▶ _DOCUMENT EXCERPT_
Rampant Underreported Research Misconduct

It is not surprising to hear clinical trials sometimes struggle with data integrity and quality issues.  Such undertakings can be logistically challenging, and certainly any substantial scope of effort leads to the occasional cutting of corners.

However, there are also millions (or billions) of dollars in revenue, along with multiple professional reputations, at stake.  This creates fertile territory for the more nefarious sort of data corruption.  In some instances, the Food and Drug Administration performs site monitoring as evaluation for misconduct.  And, as this study indicates, the FDA sometimes discovers serious issues – issues almost always swept under the rug.

Using a variety of methods, including Freedom of Information Act requests, FDA.gov site exploration, and other FDA published warnings, these authors compiled a list of 421 serious irregularities identified by FDA audit.  However, heavily redacted language in many of the documents discovered precluded linkage to clinical trials – resulting in only 57 published trials that could be linked to serious violations.  These 57 trials resulted in 78 identifiable publications – only 3 of which mentioned or addressed the issues raised by the FDA.  Those three specifically noted data excluded due to protocol errors, data falsification, or inappropriate monitoring.  The remaining 75 publications did not.

A couple examples:

  • 8 of 16 FDA inspections of sites for RECORD 4, a rivaroxaban trial for DVT prophylaxis, identified unblinding, falsification of records, and randomization improprieties.  The associated study publications do not mention such issues.
  • A clinical site in China falsified data regarding apixiban in ARISTOTLE.  Excluding such data from the final study report would eliminate any apparent mortality benefit, but publications continue reporting mortality benefit analyses based on the entire data set.

The lack of transparency and apparent action regarding what is certainly just the tip of the iceberg is staggering.  How is it our own drug safety organization fails to protect patients on such a scale?  Is it any wonder so few clinical trial results hold up on re-examination?

“Research Misconduct Identified by the US Food and Drug Administration”
http://www.ncbi.nlm.nih.gov/pubmed/25664866

2 thoughts on “Rampant Underreported Research Misconduct”

  1. Ryan,

    Nice choice of article. I think people would be genuinely staggerred to believe how easy it would be for one to fabricate data. In general, there are no "journal police." This says nothing of the inappropriate spin a sponsored trial might undertake with appropriate data.

▶ _DATA SUPPLIED_

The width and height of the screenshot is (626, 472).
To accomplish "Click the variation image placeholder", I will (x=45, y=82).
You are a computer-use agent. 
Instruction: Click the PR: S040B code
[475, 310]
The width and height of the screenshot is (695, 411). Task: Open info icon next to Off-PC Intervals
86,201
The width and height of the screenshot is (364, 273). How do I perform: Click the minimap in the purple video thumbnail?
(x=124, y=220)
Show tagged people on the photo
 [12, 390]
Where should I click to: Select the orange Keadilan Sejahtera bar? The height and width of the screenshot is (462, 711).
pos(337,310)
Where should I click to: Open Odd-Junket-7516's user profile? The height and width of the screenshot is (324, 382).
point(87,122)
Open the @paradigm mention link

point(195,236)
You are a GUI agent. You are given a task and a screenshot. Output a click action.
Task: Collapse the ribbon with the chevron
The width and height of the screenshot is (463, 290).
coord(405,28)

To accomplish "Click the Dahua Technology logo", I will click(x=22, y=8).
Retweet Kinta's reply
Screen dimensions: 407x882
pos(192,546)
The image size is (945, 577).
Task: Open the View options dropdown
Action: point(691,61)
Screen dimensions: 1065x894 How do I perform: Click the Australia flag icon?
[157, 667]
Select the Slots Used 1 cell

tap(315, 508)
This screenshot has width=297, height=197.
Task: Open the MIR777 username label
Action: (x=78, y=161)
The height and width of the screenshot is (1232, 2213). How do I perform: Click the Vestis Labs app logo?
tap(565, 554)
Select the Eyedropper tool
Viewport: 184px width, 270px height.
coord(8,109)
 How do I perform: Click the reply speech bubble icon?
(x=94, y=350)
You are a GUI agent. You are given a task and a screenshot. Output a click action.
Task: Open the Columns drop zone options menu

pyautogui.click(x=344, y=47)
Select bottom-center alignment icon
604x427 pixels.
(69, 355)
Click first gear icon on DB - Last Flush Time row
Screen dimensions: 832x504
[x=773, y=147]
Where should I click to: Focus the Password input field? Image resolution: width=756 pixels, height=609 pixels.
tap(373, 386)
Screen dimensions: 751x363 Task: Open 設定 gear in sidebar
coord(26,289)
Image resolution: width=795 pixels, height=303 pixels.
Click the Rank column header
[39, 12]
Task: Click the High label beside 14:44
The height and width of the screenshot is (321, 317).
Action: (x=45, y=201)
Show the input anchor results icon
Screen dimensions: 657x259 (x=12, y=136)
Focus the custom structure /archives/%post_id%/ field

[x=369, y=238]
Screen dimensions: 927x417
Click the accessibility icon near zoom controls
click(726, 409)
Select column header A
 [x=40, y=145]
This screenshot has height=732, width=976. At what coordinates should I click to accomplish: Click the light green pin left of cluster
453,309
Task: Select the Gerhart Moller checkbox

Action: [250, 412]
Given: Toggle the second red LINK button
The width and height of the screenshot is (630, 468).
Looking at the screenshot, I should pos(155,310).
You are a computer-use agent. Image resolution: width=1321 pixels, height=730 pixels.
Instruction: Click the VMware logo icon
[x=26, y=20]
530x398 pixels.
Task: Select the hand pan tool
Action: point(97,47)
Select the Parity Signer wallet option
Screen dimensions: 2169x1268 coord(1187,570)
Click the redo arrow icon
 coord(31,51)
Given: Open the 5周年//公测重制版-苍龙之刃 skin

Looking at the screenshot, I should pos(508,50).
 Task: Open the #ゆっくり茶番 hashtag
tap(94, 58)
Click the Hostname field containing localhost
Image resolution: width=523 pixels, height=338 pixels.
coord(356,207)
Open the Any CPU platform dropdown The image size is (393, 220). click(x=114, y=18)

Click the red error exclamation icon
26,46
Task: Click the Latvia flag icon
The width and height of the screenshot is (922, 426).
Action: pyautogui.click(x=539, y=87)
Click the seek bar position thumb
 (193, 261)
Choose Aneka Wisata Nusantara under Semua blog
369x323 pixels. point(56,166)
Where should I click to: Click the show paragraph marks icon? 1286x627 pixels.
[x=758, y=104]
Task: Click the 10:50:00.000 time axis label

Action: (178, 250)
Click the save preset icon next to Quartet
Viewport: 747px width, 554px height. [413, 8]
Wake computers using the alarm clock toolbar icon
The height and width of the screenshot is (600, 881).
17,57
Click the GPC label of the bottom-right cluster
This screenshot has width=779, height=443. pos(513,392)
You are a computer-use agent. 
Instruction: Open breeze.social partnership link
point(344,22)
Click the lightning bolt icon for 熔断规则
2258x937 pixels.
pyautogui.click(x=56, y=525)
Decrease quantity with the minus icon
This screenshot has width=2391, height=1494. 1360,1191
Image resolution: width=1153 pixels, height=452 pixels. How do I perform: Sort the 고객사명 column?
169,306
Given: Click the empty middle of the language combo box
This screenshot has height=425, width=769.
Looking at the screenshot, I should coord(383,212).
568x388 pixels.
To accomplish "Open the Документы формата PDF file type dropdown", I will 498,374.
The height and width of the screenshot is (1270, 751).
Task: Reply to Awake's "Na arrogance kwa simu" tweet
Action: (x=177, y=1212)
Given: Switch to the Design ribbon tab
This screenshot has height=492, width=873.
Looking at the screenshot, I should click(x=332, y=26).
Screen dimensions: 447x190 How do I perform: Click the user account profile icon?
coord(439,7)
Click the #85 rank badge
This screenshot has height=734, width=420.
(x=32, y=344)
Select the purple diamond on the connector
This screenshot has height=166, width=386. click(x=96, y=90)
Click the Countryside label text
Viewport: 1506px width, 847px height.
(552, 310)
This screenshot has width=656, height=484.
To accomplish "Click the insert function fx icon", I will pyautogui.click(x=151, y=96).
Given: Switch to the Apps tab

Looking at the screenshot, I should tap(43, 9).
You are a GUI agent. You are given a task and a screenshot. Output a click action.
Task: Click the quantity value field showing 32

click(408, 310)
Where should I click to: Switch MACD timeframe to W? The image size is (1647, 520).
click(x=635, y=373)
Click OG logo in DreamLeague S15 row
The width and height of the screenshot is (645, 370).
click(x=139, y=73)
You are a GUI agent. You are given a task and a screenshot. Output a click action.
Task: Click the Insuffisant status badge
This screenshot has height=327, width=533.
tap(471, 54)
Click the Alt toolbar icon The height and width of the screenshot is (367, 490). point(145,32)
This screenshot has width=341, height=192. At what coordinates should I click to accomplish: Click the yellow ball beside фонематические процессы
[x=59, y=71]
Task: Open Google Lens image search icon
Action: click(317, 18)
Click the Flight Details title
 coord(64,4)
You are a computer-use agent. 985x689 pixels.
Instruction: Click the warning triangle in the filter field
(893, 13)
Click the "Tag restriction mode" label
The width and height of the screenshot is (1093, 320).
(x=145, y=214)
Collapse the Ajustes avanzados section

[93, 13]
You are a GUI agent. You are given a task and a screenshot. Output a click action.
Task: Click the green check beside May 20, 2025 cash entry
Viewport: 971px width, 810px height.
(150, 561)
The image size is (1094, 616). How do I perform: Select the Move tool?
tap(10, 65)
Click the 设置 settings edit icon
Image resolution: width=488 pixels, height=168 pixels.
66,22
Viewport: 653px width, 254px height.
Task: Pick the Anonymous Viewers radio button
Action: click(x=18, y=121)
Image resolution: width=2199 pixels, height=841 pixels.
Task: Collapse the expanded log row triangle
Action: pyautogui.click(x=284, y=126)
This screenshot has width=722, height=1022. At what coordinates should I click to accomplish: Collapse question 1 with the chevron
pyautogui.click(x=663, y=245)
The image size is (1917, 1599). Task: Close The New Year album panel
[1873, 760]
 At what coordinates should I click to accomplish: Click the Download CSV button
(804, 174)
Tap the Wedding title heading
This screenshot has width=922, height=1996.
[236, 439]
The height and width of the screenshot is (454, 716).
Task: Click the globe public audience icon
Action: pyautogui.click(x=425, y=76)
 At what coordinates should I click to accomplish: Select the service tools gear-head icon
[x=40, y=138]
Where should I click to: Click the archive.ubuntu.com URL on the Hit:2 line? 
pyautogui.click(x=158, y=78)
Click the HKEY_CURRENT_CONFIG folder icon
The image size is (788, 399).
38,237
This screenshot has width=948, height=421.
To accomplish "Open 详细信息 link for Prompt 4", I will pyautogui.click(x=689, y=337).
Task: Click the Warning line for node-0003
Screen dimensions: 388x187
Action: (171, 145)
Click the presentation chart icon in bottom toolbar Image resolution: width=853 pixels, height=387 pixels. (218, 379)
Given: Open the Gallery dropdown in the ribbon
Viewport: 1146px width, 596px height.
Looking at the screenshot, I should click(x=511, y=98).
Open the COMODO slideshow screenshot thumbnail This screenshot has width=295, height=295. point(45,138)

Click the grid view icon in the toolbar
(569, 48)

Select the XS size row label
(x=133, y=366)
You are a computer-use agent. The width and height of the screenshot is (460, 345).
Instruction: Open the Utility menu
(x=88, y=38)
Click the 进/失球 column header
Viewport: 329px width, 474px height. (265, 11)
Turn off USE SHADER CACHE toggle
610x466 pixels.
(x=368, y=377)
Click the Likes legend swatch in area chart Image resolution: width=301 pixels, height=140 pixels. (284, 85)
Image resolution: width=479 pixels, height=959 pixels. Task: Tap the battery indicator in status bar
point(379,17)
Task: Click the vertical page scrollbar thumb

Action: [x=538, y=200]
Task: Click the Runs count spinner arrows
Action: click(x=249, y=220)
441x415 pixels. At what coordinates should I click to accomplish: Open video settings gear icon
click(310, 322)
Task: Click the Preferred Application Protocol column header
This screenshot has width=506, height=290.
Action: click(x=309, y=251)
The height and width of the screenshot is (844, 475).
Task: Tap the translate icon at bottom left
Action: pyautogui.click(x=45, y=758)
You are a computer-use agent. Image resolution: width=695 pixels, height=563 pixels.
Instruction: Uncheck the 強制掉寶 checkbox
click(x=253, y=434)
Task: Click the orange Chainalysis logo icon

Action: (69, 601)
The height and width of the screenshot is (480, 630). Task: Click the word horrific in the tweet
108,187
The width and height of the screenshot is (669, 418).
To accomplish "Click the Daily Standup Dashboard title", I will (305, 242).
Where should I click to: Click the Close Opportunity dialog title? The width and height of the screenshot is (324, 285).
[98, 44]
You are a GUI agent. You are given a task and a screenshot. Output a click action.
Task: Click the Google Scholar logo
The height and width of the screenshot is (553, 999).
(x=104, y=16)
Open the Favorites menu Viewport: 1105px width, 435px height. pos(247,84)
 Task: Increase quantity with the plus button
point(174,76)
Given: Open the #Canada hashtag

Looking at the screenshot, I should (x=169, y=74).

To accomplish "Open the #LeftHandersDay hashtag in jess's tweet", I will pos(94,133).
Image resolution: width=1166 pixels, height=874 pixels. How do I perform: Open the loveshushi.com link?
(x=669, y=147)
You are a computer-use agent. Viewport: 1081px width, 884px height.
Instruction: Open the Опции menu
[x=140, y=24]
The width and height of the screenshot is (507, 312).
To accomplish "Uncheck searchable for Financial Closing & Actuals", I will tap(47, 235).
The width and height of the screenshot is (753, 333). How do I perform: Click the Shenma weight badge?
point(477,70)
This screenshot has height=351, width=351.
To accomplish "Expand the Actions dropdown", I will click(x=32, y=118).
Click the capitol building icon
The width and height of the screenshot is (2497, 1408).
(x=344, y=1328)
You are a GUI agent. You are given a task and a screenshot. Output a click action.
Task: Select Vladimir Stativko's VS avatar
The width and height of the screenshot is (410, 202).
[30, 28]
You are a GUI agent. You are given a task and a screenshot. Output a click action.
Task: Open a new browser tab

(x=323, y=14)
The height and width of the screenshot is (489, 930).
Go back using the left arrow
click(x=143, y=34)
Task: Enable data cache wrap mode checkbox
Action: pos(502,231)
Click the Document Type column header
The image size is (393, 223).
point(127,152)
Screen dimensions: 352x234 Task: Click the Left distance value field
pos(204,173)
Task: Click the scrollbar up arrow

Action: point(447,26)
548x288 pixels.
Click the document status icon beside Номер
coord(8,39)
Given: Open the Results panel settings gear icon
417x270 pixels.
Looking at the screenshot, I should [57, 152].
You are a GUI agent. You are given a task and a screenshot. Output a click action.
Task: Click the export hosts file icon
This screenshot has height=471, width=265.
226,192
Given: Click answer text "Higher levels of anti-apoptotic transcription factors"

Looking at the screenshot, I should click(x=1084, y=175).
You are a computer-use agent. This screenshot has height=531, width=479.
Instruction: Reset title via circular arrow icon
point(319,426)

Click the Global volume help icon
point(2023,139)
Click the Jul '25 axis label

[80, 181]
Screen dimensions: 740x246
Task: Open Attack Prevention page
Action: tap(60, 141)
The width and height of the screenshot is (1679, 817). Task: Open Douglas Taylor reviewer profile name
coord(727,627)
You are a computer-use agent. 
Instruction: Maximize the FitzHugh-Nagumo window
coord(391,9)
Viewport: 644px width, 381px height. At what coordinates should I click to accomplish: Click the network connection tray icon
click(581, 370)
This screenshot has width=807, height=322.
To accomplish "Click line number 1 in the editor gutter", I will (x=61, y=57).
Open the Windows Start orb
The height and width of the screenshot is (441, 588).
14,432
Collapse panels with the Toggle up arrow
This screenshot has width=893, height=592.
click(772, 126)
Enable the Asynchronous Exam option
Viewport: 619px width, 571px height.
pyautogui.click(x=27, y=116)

▶ _WHAT YOU WILL DO_
In the post on underreported research misconduct, how many of the 78 identifiable publications mentioned or addressed the issues raised by the FDA?

▶ _SOLUTION TO THIS TASK_
Three.